One of these days, I’m going to read the ends of most of the non-fiction books I’ve picked up in the last few years.
The truth is, often I start a book, and one of two things happens:
- The book is really boring, I put it down and never pick it up again. This is the easy one.
- The book is really interesting, it generates so many good ideas it makes my wisdom teeth ache, and all I can think of doing is writing down my thoughts, underlining the great passages in the book, and getting excited about all this.
The second event is the more difficult one – because inevitably, I get so knotted up in my own paths running out in so many directions from a truly stimulating book, that I never get around to finishing the book.
In theory, a book is a portable, random-access, mass storage device. Emphasize the random-access part. Non fiction books, today, are not necessarily meant to be read in linear sequence, they are designed more like web sites, ideal for jumping around in, as you search the parts that interest you most. But I grew up in the era of linear book reading, and I can’t quite lose the habit. I always think I’m going to miss some important link to something earlier in the book.
This is certainly nonsense, but it wouldn’t be the first, nor the last, nor the silliest of my silly habits. The result is that I have rarely read the parts in “the back of the book.” I also harbour the secret notion that this is where the real interesting “meat” of the book is located.
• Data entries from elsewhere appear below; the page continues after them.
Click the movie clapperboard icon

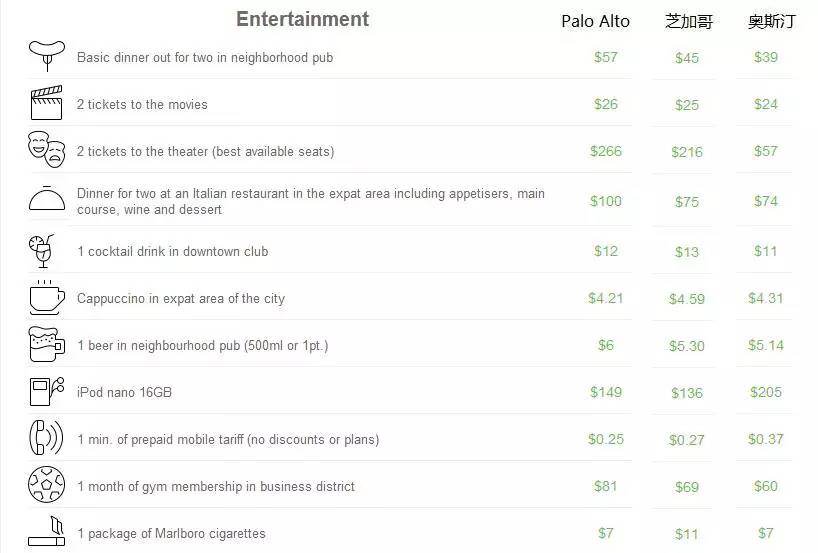46,103
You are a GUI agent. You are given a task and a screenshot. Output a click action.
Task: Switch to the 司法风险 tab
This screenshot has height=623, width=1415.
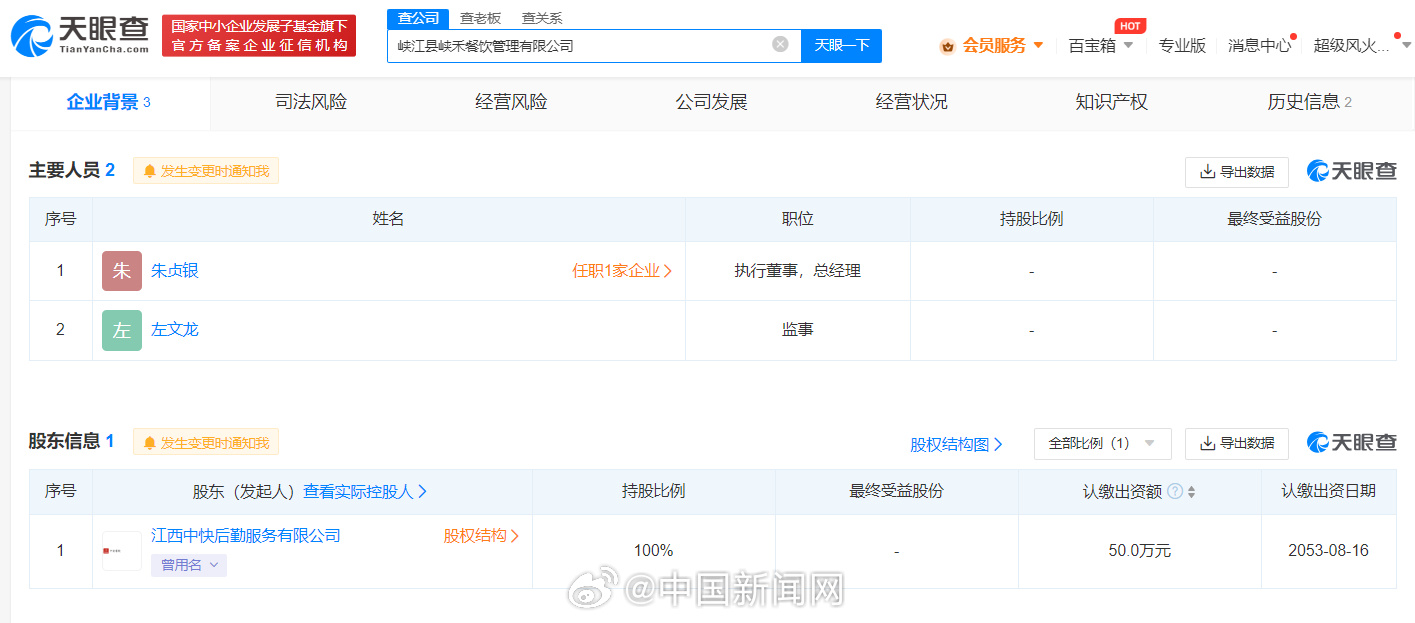coord(311,102)
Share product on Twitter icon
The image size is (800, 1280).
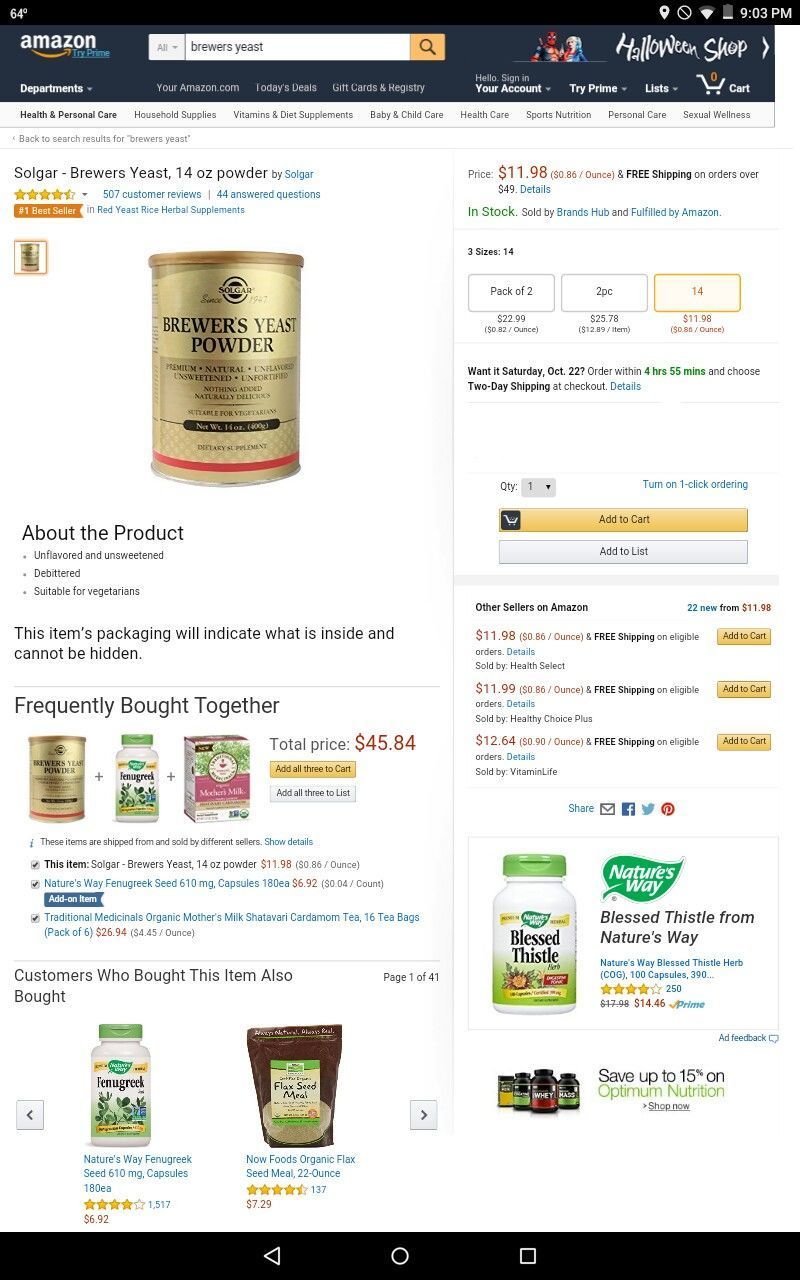coord(648,809)
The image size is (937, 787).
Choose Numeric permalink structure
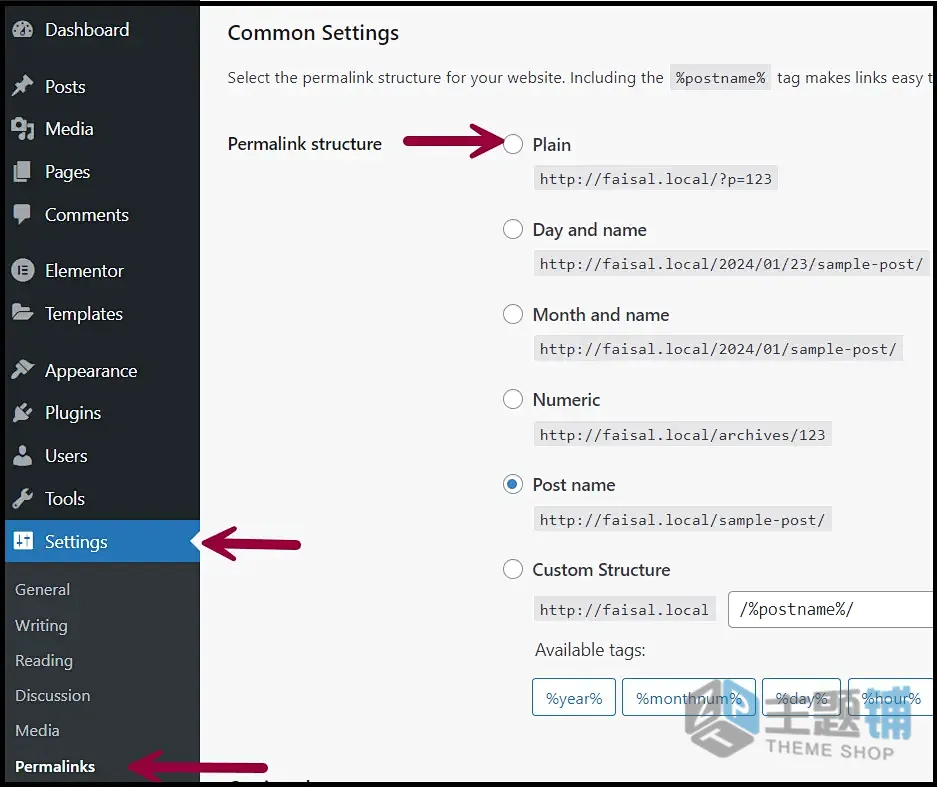513,399
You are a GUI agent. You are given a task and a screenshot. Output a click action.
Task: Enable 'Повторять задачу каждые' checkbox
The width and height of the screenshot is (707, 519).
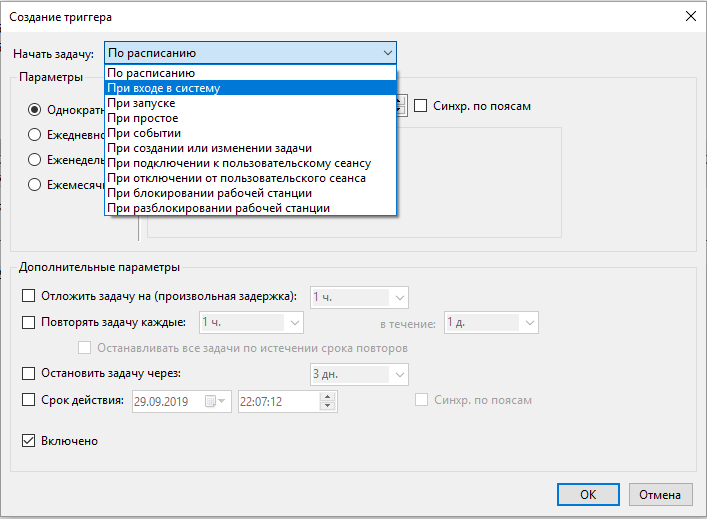(28, 322)
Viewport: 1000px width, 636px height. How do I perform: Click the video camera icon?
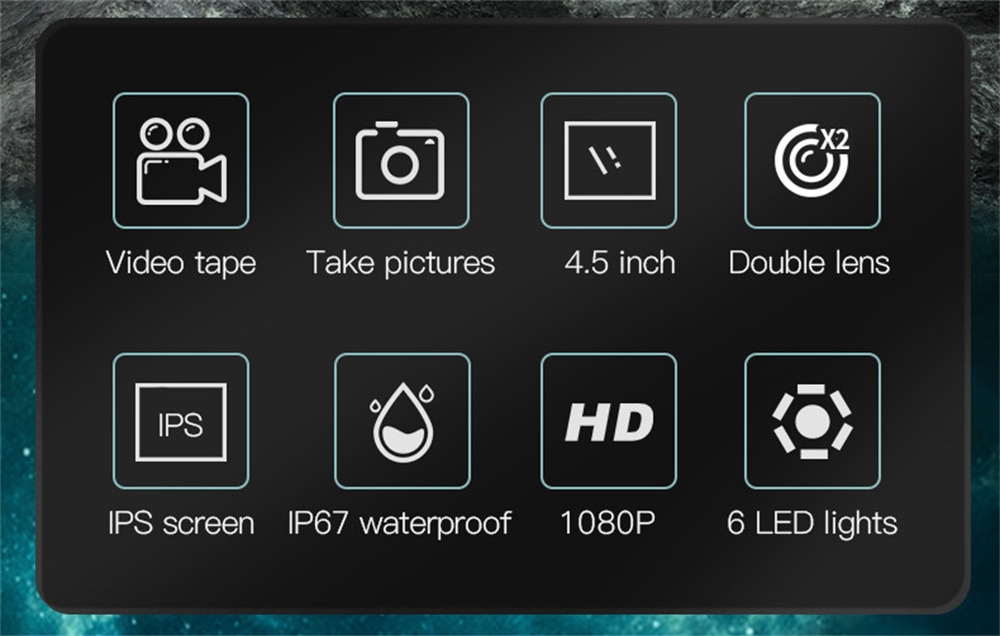(181, 161)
Probably also nonsense, but then, if you spent years dealing with textbooks as part of your education, you understand about the “advanced” stuff being at the end.
So, one day, I’m going to pick up all those unfinished books, and just jump to the end, and read only the parts I’m really interested in.
Meanwhile, some advice for non-fiction authors who want to reach people like me (and I’ll bet they mostly already know this): Put all your good stuff up front, and use the back of the book for – um – er – backup.